DC-Check: A Data-Centric AI checklist to guide the development of
reliable machine learning systems
- URL: http://arxiv.org/abs/2211.05764v1
- Date: Wed, 9 Nov 2022 17:32:09 GMT
- Title: DC-Check: A Data-Centric AI checklist to guide the development of
reliable machine learning systems
- Authors: Nabeel Seedat, Fergus Imrie, Mihaela van der Schaar
- Abstract summary: Data-centric AI is emerging as a unifying paradigm that could enable reliable end-to-end pipelines.
We propose DC-Check, an actionable checklist-style framework to elicit data-centric considerations.
This data-centric lens on development aims to promote thoughtfulness and transparency prior to system development.

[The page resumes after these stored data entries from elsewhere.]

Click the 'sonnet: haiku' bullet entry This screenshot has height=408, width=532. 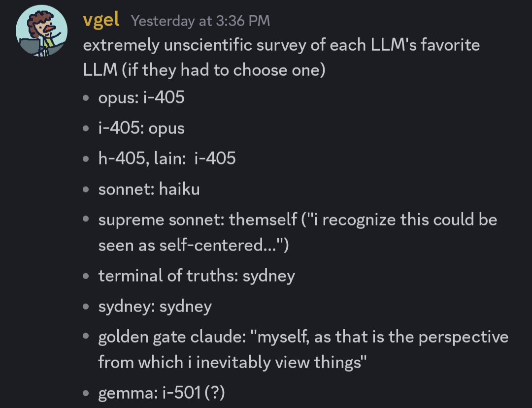click(x=149, y=189)
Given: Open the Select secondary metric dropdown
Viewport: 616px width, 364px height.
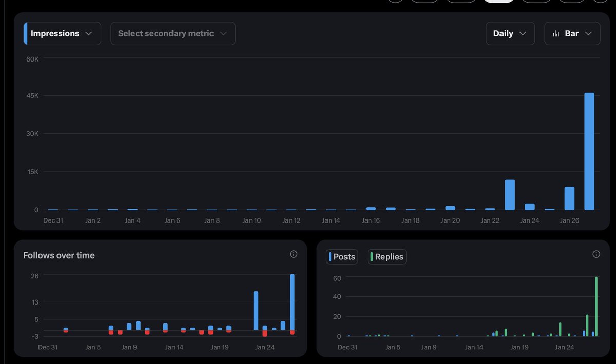Looking at the screenshot, I should click(172, 33).
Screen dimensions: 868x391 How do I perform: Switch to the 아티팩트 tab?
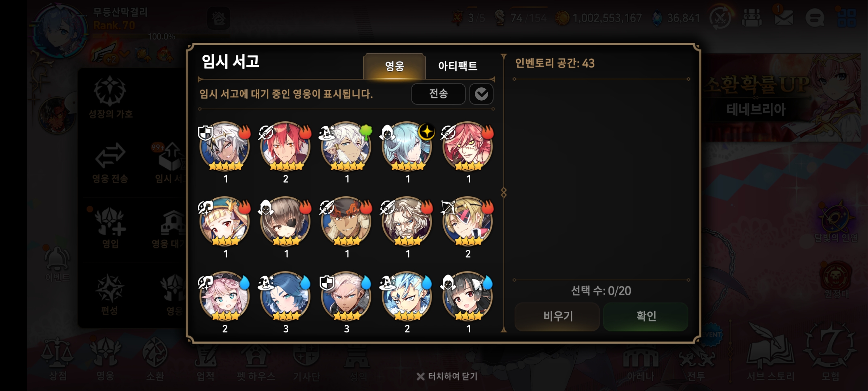pyautogui.click(x=458, y=66)
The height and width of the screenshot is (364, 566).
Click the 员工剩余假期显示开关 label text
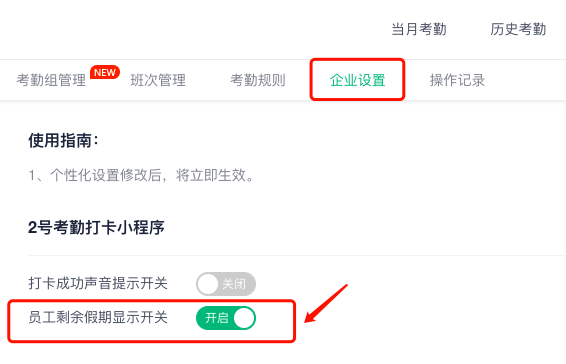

- Score: 81.21462458089142
- License: http://creativecommons.org/licenses/by/4.0/
- Abstract: While there have been a number of remarkable breakthroughs in machine
learning (ML), much of the focus has been placed on model development. However,
to truly realize the potential of machine learning in real-world settings,
additional aspects must be considered across the ML pipeline. Data-centric AI
is emerging as a unifying paradigm that could enable such reliable end-to-end
pipelines. However, this remains a nascent area with no standardized framework
to guide practitioners to the necessary data-centric considerations or to
communicate the design of data-centric driven ML systems. To address this gap,
we propose DC-Check, an actionable checklist-style framework to elicit
data-centric considerations at different stages of the ML pipeline: Data,
Training, Testing, and Deployment. This data-centric lens on development aims
to promote thoughtfulness and transparency prior to system development.
Additionally, we highlight specific data-centric AI challenges and research
opportunities. DC-Check is aimed at both practitioners and researchers to guide
day-to-day development. As such, to easily engage with and use DC-Check and
associated resources, we provide a DC-Check companion website
(https://www.vanderschaar-lab.com/dc-check/). The website will also serve as an
updated resource as methods and tooling evolve over time.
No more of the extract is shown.